Non sarà di certo un’intimidazione a distogliere "il Fideo" dal pensiero – dal sogno – del suo ritorno in patria. Così come nessuno le va a quitar lo bailado, nessuno potrà togliergli la possibilità di realizzare la più grande soddisfazione a cui ancora anela, e che non è riuscito a godersi appieno: giocare – per più di cinque partite, il tempo esiguo trascorso in gioventù – per il suo amato Central. Che intanto, quando a fine marzo ha presentato le liste per la Libertadores, ha lasciato inassegnati ancora tre numeri di maglia: il 22, sognando un ritorno di Franco Cervi; il 9, sperando nell’ennesima resurrezione di Marco Rubén. E soprattutto la maglia numero 11.

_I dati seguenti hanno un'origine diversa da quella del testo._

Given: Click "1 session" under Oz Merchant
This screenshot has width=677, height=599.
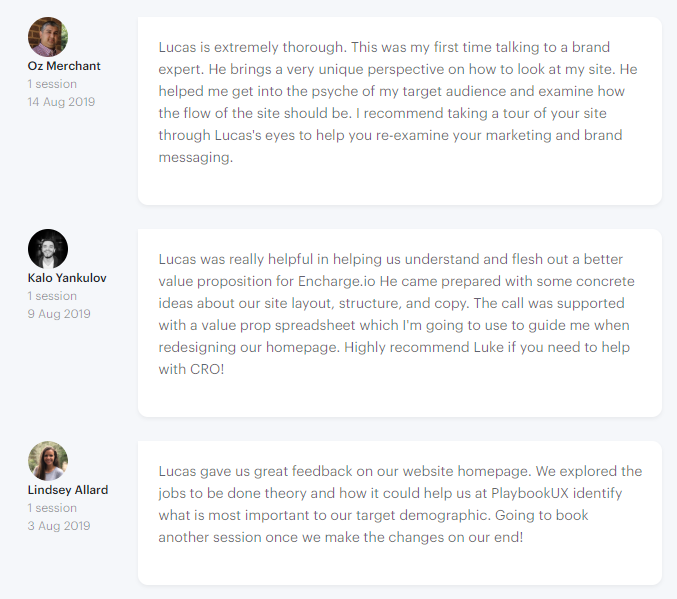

Rivedere Di Maria con la camiseta canalla sarebbe un orgoglio non solo per lui, ma anche e soprattutto per i suoi tifosi: non solo quelli canallas, ovviamente, ma tutti.

Tutti quelli che amano il calcio, le sue incarnazioni più malinconiche, che il Fideo racchiude nella stessa segaligna figura. Quella che si muove in campo puntando l’avversario, che caracolla sulla fascia, che è rimasta cristallizzata, in qualche modo, alla corsa nella finale del Mondiale qatariota. Che fa sorridere mio figlio Giulio quando la palla arriva a Di Maria, e guidando Di Maria segna.